Where self.max_words_len is the maximum # of full words in an input sentence and self.max_tokens_len is the maximum # of subword tokens in an input sentence. The output shape for this layer is (batch_size, self.max_words_len, embedding_dim)

And here's a small sample of how to use it:

inp = Input((self.max_tokens_len, ), dtype=tf.int32, name='sub_tokens')
inp_full_word_indexes = Input((self.max_words_len, self.max_tokens_len), dtype=tf.int32, name='full_word_indexes')

var = bert_model(inp)
var = Dropout(dropout_rate)(var)
full_var = MergeSubwordsLayer()(var, inp_full_word_indexes)
full_var = Conv1D(self.vocab_size, kernel_size=1, activation='softmax', name='full_out')(full_var)

inputs = {
    'sub_tokens': inp,
    'full_word_indexes': inp_full_word_indexes
}

outputs = {
    'full_out': full_var,
}

model = Model(inputs, outputs, name='word_vec')

Notes:

maltintas45 commented 3 years ago

I am using below lines via offset (token_start_indexes variable in code) to get word level embedding from sub-word level embedding; but, I think it is not ideal solution, it makes model slower.

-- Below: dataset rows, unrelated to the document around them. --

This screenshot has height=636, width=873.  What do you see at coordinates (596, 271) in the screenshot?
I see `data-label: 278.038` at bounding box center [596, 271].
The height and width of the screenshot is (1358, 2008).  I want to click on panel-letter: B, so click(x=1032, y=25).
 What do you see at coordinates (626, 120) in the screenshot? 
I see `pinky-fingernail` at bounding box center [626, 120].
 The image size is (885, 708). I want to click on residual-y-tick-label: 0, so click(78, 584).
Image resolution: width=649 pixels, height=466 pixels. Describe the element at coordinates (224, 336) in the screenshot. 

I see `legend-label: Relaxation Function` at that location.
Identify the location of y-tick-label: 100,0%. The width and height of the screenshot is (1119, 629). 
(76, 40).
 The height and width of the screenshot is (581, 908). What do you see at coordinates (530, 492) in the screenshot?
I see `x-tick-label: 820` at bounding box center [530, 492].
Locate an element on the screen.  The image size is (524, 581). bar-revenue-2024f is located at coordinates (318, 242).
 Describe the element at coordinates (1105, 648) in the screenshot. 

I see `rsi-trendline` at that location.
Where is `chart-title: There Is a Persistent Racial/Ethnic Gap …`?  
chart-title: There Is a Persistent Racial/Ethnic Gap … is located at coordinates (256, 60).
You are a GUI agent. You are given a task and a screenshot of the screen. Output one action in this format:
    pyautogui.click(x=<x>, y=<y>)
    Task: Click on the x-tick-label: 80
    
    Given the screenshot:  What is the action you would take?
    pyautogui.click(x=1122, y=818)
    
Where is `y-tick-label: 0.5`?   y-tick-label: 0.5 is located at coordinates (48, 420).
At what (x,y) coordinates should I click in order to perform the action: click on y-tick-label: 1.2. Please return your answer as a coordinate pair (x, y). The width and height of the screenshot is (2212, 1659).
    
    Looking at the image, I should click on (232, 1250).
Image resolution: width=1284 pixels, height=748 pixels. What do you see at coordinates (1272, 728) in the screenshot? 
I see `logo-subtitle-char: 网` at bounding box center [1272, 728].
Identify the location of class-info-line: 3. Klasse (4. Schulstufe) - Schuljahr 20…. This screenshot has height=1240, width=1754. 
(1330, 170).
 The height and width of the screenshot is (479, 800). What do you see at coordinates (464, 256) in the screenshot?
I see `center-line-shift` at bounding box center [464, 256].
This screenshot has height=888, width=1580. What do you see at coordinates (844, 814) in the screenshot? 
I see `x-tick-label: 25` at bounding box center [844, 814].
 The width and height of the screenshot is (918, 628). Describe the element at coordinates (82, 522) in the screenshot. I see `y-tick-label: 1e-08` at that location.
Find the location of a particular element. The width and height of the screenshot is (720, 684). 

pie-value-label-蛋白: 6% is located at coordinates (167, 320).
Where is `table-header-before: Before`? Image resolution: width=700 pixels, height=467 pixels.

x=pretrained_embedings_on_subword_level[:, token_start_indexes]
li=[x[i][i] for i,batch_i in enumerate(x)]
pretrained_embedings_on_word_level =tf.stack(li,dim=0)

to get offsets( here the first subword) below lines are used

# some of tokens might be seperated multi subtokens. to keep features true sequence,token_length is used
# pretrained tokenizer tokens   : 'varlığından',   'mutlu',   'olunduğunu',   'bilmesi',   ',',   'önemsen',   '##diğini',   'hissetmesi',
# ud dataset tokens             : 'varlığından',   'mutlu',   'olunduğunu',   'bilmesi',   ',',   'önemsendiğini',           'hissetmesi',
# token_lengths                 :   1,                 1,            1,           1,        1,        2,                       1,
# token_start_indexes           :   0,                 1,            2,           3,        4,        5,                       7,
token_lengths = [ [1] + [len(tokenizer.tokenize(w)) for w in s] + [1] for s in sentences_as_txtlist]
token_start_indexes=[[0 if i==0 else sum(s[:i]) for i,_ in enumerate(s)] for s in token_lengths]
maltintas45 commented 3 years ago

You can also do it using gather function shown in this notebook. It is more effective than my previous solution.